Book Review: The Invisible Life of Addie LaRue by V.E. Schwab
I received a review copy from the publisher. This does not affect the contents of my review and all opinions are my own.
Mogsy’s Rating: 5 of 5 stars
Series: Stand Alone
Publisher: Tor Books (October 6, 2020)
Length: 448 pages
The Invisible Life of Addie LaRue isn’t just a novel—it’s a work of art. Over the years, I’ve read a number of books by Victoria (V.E.) Schwab, but I feel confident in saying this is, bar none, her best work EVER.
Once upon a time, there lived a young woman named Adeline LaRue. Born in a small French hamlet of Villon in the late 17th century, even as a little girl she has felt she that doesn’t quite belong, feeling trapped and stifled by the expectations foisted upon her by her village and her parents. So she prayed for something more. She prayed to the old gods and the new gods, but none would listen.

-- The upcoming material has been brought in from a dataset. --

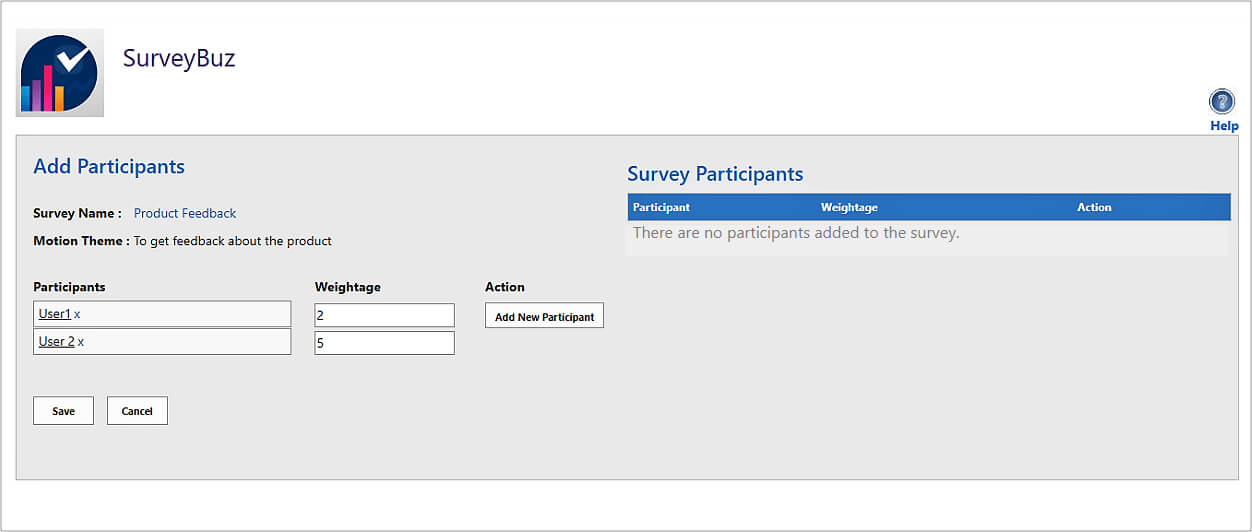
Task: Open the User 2 participant link
Action: [56, 342]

And so, on the day of her wedding, in an act of hopelessness and desperation, she ran into the woods and prayed to the darkness…and something answered.

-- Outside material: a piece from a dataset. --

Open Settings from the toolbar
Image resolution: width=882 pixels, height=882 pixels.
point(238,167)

Addie thought what she wanted was simple. She didn’t want to be beholden to anyone or anything. She just wanted to be free. She just wanted to live. Hence, the darkness, in the form of a handsome green-eyed and dark-haired devil, gave her exactly that.
But everyone knows that deals with devils always have a price. Addie got to live and to be free, but now she is also cursed to wander the earth forever, to be forgotten by everyone she meets. Returning home from the bargain in her torn and muddied wedding dress, her mother and father looked upon her with mistrust and denied ever having a daughter. Similarly, there was no hint of warmth and only suspicion from her best friend who believed Addie to be a stranger. People she would meet on her travels forgot that they ever saw or spoke to her as soon as they turned their backs, because part of Addie’s curse is an inability to leave a single mark on the world, which means she can’t say her own name, tell her own story, or create anything of substance. Even her footprints would fade almost as soon as she makes them, like they were never there.
Three hundred years pass like this. In that time though, Addie has learned a lot about living with her curse. It hasn’t always been easy, but Addie has never given up, even when the darkness, whom she has dubbed Luc, returns again and again, promising to put an end to it all if she would just say the word and surrender her soul. Instead, Addie just finds new ways to goad him, taking joy in her experiences whenever she can. She also discovers the power of ideas, becoming a muse to artists throughout history so she can be immortalized in art. While it is not the same as being remembered, for Addie, it is enough. That is, until one fateful day in a small secondhand bookshop in New York City, she serendipitously meets a young man named Henry. And for some reason, Henry remembers her.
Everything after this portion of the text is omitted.